Literair vertalen, een hele kunst

Bespreking van een geslaagde bijeenkomst van literair vertalers

[document-ikoon]Vertaler Engels Chris Gordon nam op 17 mei j.l. deel aan de Grote Vertaaldag. Het thema van het middagprogramma was "Vertalen, een hele kunst". Er waren bijdragen van onder anderen Cees Nooteboom, Bindervoet & Henkes, Bartho Kriek, Miedema en Damsma, Marjan Hof en Philip Freriks. Daarnaast waren er vertaalworkshops in vijf talen en een vertaalestafette. En minister Plasterk kreeg een Vertaalpleidooi.

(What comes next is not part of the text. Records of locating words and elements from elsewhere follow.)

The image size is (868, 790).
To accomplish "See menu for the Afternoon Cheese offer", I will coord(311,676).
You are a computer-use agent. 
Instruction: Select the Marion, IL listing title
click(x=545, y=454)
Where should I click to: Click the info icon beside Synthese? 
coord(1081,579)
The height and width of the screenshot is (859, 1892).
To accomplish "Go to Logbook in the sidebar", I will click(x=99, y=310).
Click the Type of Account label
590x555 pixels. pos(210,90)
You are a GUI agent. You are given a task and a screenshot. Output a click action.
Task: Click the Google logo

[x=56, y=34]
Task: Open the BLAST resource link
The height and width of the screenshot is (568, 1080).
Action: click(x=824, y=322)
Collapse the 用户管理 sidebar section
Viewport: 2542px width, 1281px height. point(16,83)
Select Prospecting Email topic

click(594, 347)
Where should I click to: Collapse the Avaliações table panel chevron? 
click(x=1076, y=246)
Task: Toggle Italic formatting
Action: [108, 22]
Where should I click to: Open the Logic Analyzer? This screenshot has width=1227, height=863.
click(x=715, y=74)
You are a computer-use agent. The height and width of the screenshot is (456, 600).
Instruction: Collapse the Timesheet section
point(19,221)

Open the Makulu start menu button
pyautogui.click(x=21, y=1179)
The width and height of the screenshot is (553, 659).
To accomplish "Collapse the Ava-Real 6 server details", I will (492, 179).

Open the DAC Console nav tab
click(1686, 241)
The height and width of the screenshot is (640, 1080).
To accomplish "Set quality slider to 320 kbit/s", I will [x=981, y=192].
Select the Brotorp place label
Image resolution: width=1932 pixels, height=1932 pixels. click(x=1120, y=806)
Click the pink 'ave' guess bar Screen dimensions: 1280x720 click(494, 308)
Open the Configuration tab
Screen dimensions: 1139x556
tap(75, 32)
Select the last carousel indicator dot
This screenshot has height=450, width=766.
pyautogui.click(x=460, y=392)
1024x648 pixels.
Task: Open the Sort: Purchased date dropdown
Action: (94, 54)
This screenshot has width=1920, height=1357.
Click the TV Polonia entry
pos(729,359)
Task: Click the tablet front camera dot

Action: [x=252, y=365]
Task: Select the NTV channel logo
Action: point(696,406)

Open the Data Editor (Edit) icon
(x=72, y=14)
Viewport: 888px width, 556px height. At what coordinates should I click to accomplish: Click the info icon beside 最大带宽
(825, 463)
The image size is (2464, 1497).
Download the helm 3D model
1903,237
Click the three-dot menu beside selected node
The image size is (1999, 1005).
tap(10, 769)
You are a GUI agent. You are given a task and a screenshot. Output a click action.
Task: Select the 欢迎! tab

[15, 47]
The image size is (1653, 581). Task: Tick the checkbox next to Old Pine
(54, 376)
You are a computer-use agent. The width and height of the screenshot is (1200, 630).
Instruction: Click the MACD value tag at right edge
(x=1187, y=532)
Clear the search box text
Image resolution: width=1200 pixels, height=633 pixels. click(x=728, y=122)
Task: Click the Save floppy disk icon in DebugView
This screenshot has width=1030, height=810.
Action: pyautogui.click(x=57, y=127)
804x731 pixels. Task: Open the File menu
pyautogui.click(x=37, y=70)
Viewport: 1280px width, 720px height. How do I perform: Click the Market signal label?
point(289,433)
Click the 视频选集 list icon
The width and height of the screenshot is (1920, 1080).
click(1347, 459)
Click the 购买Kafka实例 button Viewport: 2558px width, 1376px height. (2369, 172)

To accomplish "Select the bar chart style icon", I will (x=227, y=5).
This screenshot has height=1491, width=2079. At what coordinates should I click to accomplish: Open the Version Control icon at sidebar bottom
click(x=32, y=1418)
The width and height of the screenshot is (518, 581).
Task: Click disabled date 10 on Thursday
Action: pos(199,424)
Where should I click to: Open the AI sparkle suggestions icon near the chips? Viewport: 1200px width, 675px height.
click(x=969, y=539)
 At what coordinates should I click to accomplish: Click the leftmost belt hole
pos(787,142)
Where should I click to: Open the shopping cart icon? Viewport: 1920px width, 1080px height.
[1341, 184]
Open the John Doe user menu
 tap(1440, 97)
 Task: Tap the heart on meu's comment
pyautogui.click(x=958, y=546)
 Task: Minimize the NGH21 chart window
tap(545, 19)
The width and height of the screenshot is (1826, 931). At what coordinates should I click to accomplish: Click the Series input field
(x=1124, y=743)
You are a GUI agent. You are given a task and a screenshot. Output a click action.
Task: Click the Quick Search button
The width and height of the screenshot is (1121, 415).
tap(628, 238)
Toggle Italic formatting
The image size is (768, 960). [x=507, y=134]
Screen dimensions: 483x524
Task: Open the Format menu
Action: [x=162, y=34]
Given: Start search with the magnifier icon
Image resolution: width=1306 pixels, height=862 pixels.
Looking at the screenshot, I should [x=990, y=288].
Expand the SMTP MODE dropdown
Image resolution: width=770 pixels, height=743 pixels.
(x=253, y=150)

They’re an odd lot, them literary translators. I’ve always thought of literary translation as being the most difficult form of translation. I wouldn’t, couldn’t, even attempt it. Yet literary translators are also the worst paid within our profession. Lucky to get 6 cents a word, lucky to earn enough in a month to make striking bus drivers seem affluent. And foreign publishers regard Dutch translators as relatively well paid!
 
So it was with great humility and curiosity that I attended the Grote Vertaaldag (actually an afternoon), on Saturday 17 May, at the home of the KNAW in Amsterdam. The Grote Vertaaldag had been organised with a dual purpose: to bring literary translators together for a much-need team-building session (and several hundred turned up), and to highlight what the organisers claim is the growing need for good translators and the need to improve the economic and cultural position, the status, of the professional literary translator.
 
Philip Freriks chaired the afternoon’s proceedings, sang his own translation of a French chanson and generally proved that he can complete an entire sentence without fluffing his lines. The afternoon proper got off to the best possible start with an entertaining and beautifully crafted address by Cees Nooteboom in praise of translators and our art: ”Vertalers zijn alchemisten die goud maken uit goud”.
 
Then it was straight to work, with participants splitting up into the different language sections to discuss, in the case of the English section, submitted translations of a two-sentence extract from Unaccustomed Earth by Jhumpa Lahiri. Participants spent three-quarters of an hour discussing how to translate “delicate strains of spinach”, “grown expert”, “toiled in unfriendly soil” and “coaxing such things from the ground”. There were well over 20 different suggestions for just the first of these. It was humbling to hear such considered and passionate debate among such skilled wordsmiths.
 
The following workshop on my itinerary was entitled “Vertalen op de universiteit”. It was from that point on that I began to doubt some of the logic of the claims made by the organisers of the Grote Vertaaldag. There’s no doubt that literary translators are poorly paid, but rather than include a discussion on the economics of this sector the university academics dominating that workshop were content simply to argue the need for more academically trained translators. Bring back the old vertaalwetenschap degree that the University of Amsterdam used to award! I couldn’t help wondering who would benefit. The university academics of course. But at the risk of condemning another generation of translators to work in a sector that would most likely leave them sharing the penury of our current literary translators. If the earnings of literary translators are to rise even modestly, perhaps what we need are not more literary translators but fewer. There is something fundamentally wrong when a sector claims to need more translators to meet demand but at the same time sees its current members earning little more than a pittance. And if there’s to be a vertaalwetenschap degree, why not put the greater emphasis not on literature but on something that will put graduates in a better position to exploit their income potential – as legal or commercial translators, sectors where rates of pay are higher?
 
So when, at the end of the Grotr Vertaaldag, the Education Minister Ronald Plasterk was presented with an appeal for a new academic course for literary translators and an improvement in the economic and cultural position of translators, one wonders whether he wasn’t doing our literary translators a favour by pointing out that the autonomy of our universities meant the former was not within his power. The second, as the minister pointed out, was the result of market forces. We can lament the lack of status enjoyed by our literary translators, but if cheap is what the market wants, that’s what our publishers will demand, and, it seems, get.
 
A final point. Hundreds of thousands of euros are spent in subsidising translations of foreign literature into Dutch. One argument used to justify this is that the subsidies enable the translator to make something approaching a decent living. But I wonder whether it doesn’t also help perpetuate a system which sees so many of them earning so little.
 
I suspect many of those attending will have enjoyed the Grote Vertaaldag, and perhaps been inspired by what we heard. It might even have given us hope that before too long the status – social and economic – of literary translators will improve. But I for one won’t be betting on it.